Thursday, October 20, 2005
CorpWatch has a little factsheet from 2001 but I bet it's still pretty accurate:
Fifty-one of the world's top 100 economies are corporations.
Royal Dutch Shell's revenues are greater than Venezuela's Gross Domestic Product. Using this measurement, WalMart is bigger than Indonesia. General Motors is roughly the same size as Ireland, New Zealand and Hungary combined.
There are 63,000 transnational corporations worldwide, with 690,000 foreign affiliates.
Three quarters of all transnational corporations are based in North America, Western Europe and Japan.
Ninety-nine of the 100 largest transnational corporations are from the industrialized countries.
green*wash: (n) Disinformation disseminated by an organisation so as to present an environmentally responsible public image. Derivatives greenwashing (n). Origin from green on the pattern of whitewash. The Tenth Edition of the Concise Oxford English Dictionary
green*wash: (gr~en-wosh) -washers, -washing, -washed 1.) The phenomenon of socially and environmentally destructive corporations attempting to preserve and expand their markets by posing as friends of the environment and leaders in the struggle to eradicate poverty. 2) Environmental whitewash. 3) Any attempt to brainwash consumers or policy makers into believing polluting mega-corporations are the key to environmentally sound sustainable development 4) Hogwash. CorpWatch Definition [...]
- BP, the world's second largest oil company and one of the world's largest corporations, advertised its new identity as a leader in moving the world "Beyond Petroleum." It touted its $45 million purchase of the largest Solarex solar energy corporation. But BP will spend $5 billion over five years for oil exploration in Alaska alone.

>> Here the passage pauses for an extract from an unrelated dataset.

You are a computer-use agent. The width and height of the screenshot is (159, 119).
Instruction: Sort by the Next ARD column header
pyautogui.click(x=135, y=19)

Shell, the world's third largest oil company, continues its clever but misleading ad series "Profits or Principles" which touts Shell's commitment to renewable energy sources and features photos of lush green forests. But Shell spends a miniscule 0.6% of its annual investments on renewables. In true greenwash fashion, Shell's actions do not match its words.
For Earth Day 2000, Ford Motor Company announced that all corporate brand advertising will have an environmental theme. It expects to spend as much on this greenwashing as it does to roll out a new line of cars, such as the global warming gas guzzler Ford Excursion.
Monsanto, Dow, Dupont, Novartis, Zeneca, BASF and Aventis launched the "Council for Biotechnology Information," in April 2000. The Council will spend up to $250 million over 3-5 years to win public approval for genetically engineered foods under the slogan "Good Ideas Are Growing."